THE DATA:
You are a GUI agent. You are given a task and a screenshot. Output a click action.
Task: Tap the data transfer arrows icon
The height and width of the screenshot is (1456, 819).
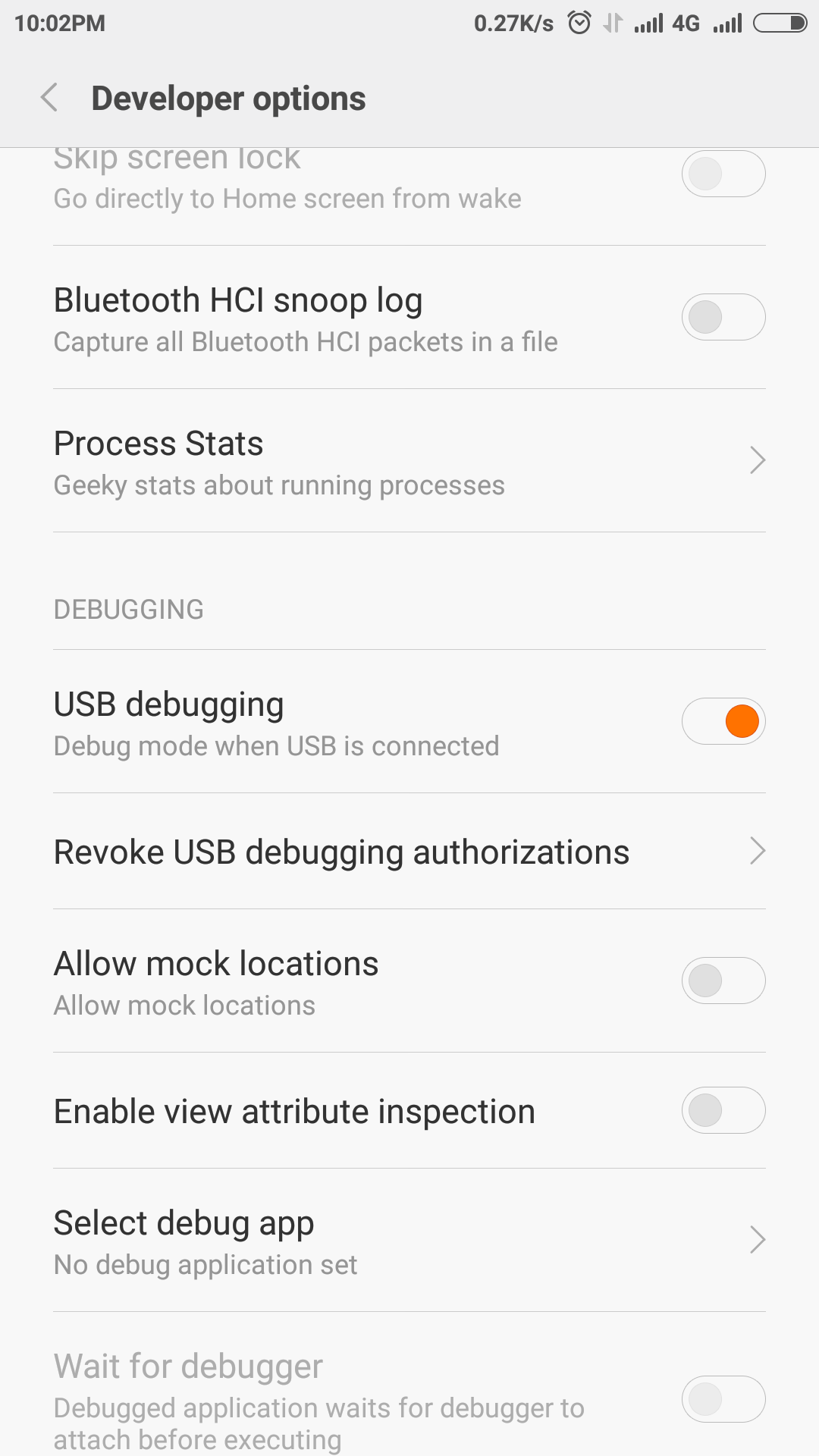pos(613,24)

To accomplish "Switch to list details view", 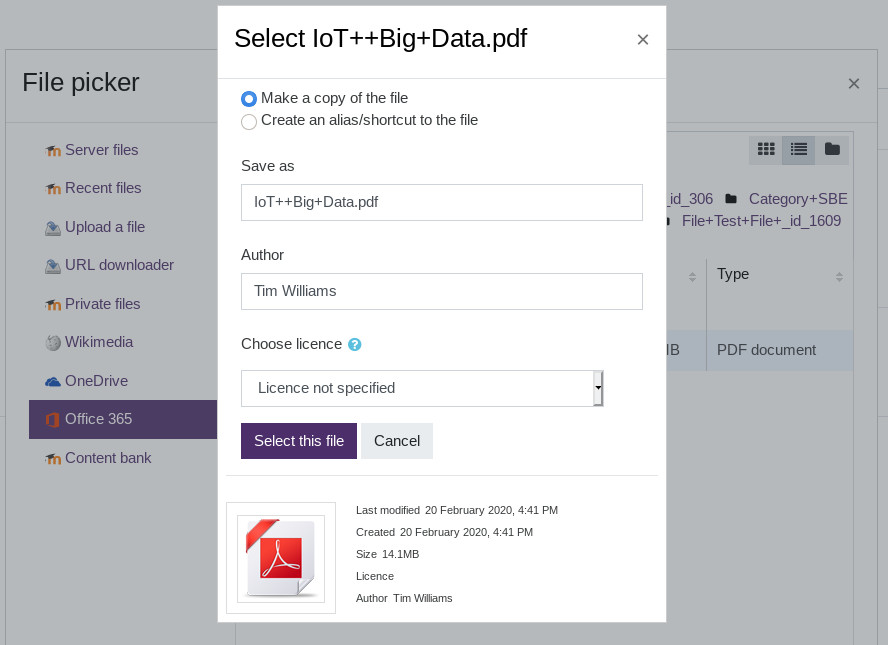I will 798,150.
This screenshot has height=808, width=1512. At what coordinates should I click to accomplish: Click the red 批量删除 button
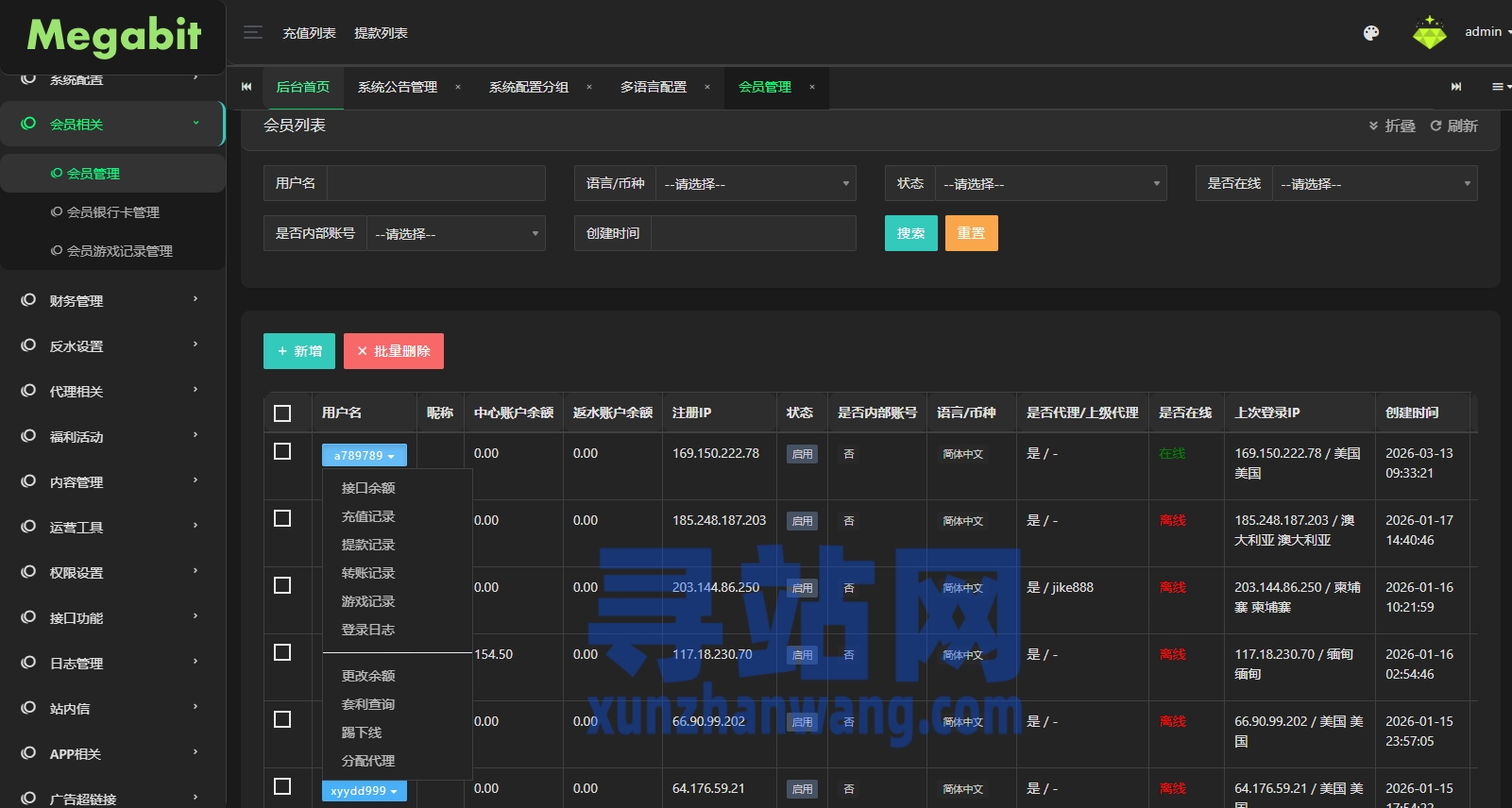pos(393,351)
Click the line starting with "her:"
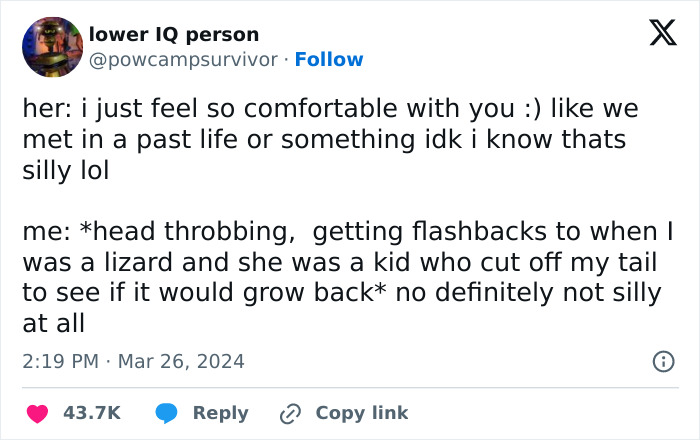Viewport: 700px width, 440px height. (330, 108)
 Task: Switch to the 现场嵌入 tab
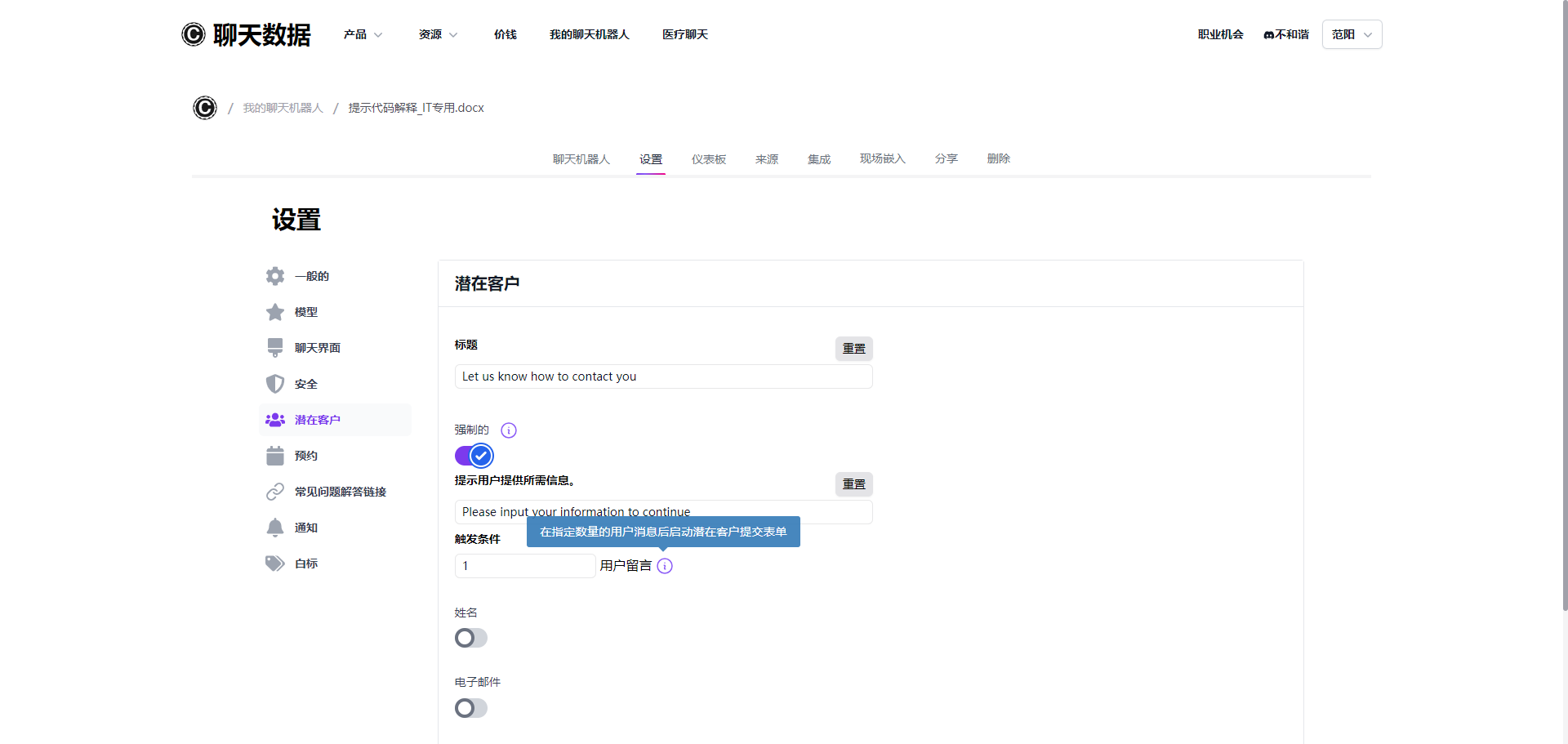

EXERCISE OBJECTIVE:
Your copy should hold exactly the lines from the line containing "This screenshot has" through the last line of the listing above, both included, and no pictures.

TASK ANSWER:
This screenshot has height=808, width=1512. At what coordinates should I click to accomplish: Click the red 批量删除 button
pos(393,351)
Click the line starting with "her:"
Viewport: 700px width, 440px height. (330, 108)
 Task: Switch to the 现场嵌入 tab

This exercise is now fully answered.